The Portrait of Dorian Gray’s Teddy Bear

December 9, 2019 at 11:07 pm (Art, Arts, Culture, Literature, Mystery, painting, The Supernatural, Vampire novel) (, , , , , , )

The Portrait of Dorian Gray’s Teddy Bear 

Dashwood Forrest the owner of The Dashwood Forrest Art Gallery had spent the day visiting a London Christmas Market.

On his way home, he had visited a small antique store where he noticed a rather old painting of a child’s teddy bear.

Intrigued by the painting, Forrest had bought the painting for £20 and brought it back to his gallery with him.

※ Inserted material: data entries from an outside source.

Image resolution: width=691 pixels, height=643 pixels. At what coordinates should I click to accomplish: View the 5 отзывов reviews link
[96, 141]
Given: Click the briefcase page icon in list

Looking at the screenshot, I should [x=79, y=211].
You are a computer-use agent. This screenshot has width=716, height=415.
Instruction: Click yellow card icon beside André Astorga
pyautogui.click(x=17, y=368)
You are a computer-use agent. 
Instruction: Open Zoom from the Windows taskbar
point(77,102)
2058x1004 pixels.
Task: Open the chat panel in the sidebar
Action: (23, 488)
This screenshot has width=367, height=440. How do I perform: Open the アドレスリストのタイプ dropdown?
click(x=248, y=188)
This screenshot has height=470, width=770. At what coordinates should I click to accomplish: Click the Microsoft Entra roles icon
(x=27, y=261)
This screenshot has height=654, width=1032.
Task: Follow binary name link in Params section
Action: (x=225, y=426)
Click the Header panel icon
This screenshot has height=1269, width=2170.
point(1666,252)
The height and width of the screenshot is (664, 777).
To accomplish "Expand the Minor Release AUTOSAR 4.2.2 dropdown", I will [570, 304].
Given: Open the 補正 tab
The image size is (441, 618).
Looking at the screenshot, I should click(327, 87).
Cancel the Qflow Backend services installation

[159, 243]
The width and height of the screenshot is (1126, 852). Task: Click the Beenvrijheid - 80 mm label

He gave the painting a cleaning and noticed the name of the artist- Basil Hallward.

The same artist who had painted the original portrait of Dorian Gray that Forrest had purchased at an estate sale back in October of 2012.

Prior to purchasing that painting, Forrest had just believed that the artist Basil Hallward was a fictional character and the famous portrait of Dorian Gray had been a figment of Oscar Wilde’s imagination.

Back on September 3rd of this year, the figure of Dorian Gray had disappeared from the painting when Hurricane Dorian had struck the Caribbean.

Only to return when the storm finally faded into oblivion.

And now here was a portrait of a teddy bear done by the same man who had painted a portrait of Dorian Gray.

Forrest noticed the year below Basil Hallward’s name -1860- the same year he had painted the picture of Dorian Gray.

Forrest decided to take the frame off and check the back of the canvas of the painting.

There on the back of the canvas of the painting were the words Portrait of Dorian Gray’s Toy Bear- painted 1860.

So Dorian Gray had owned a teddy bear before teddy bears became popular (teddy bears had emerged as a phenomenon back in the early 1900s and the toy bears had in fact been named after Teddy Roosevelt who was the U.S. President of the day).

Forrest went to the secluded room in the gallery where he kept the picture of Dorian Gray.

He hung the portrait of Dorian Gray’s teddy bear next to Gray’s portrait.

He then put the velvet curtains up again in front of both paintings, turned off the lights and closed the door.

Had he stayed in the room a few minutes longer, he’d have noticed the figure of Dorian Gray’s teddy bear in the portrait had gone missing.

-A vampire novel chapter
written by Christopher
Monday December 9th
2019.

23 Comments

  1. Dawn Renee said,

    I think the Teddy Bear was meant to exist – fate for the comfort, fuzzy wuzzy feelings of others. It, as many things probably existed before mass awareness… and then also politicized. I like this story (for lack of proper description).

    • Dracul Van Helsing said,

      Thank you very much, Dawn.

      Yes, I think the teddy bear was meant to exist.

      It was given the name teddy bear because one of the varieties of toy bear sold in a mail order catalogue (the very early forerunner of online shopping) happened to look a bit like Teddy Roosevelt so someone gave it the name teddy bear and the name stuck.

      • Dawn Renee said,

        Ah, I didn’t know it happened quite like that. If I did once, my brain deemed it non-essential knowledge, so it evaporated. happens too often

      • Dracul Van Helsing said,

        I remember once in one of Doyle’s Sherlock Holmes stories, he once remarked to Watson that he tried not to fill his head with too much knowledge, otherwise it might explode.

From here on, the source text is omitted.